* WORK ORDER *
Every record is to be transcribed exactly as written.

* Stored records *
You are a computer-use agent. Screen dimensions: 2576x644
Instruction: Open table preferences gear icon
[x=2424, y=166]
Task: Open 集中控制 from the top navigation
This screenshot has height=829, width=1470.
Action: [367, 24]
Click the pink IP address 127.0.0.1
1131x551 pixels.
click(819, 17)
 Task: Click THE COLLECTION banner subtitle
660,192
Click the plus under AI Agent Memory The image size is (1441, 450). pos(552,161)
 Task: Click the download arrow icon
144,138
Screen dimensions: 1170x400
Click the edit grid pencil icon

* WRITTEN SOLUTION *
You are a computer-use agent. Screen dimensions: 2576x644
Instruction: Open table preferences gear icon
[x=2424, y=166]
Task: Open 集中控制 from the top navigation
This screenshot has height=829, width=1470.
Action: [367, 24]
Click the pink IP address 127.0.0.1
1131x551 pixels.
click(819, 17)
 Task: Click THE COLLECTION banner subtitle
660,192
Click the plus under AI Agent Memory The image size is (1441, 450). pos(552,161)
 Task: Click the download arrow icon
144,138
Screen dimensions: 1170x400
Click the edit grid pencil icon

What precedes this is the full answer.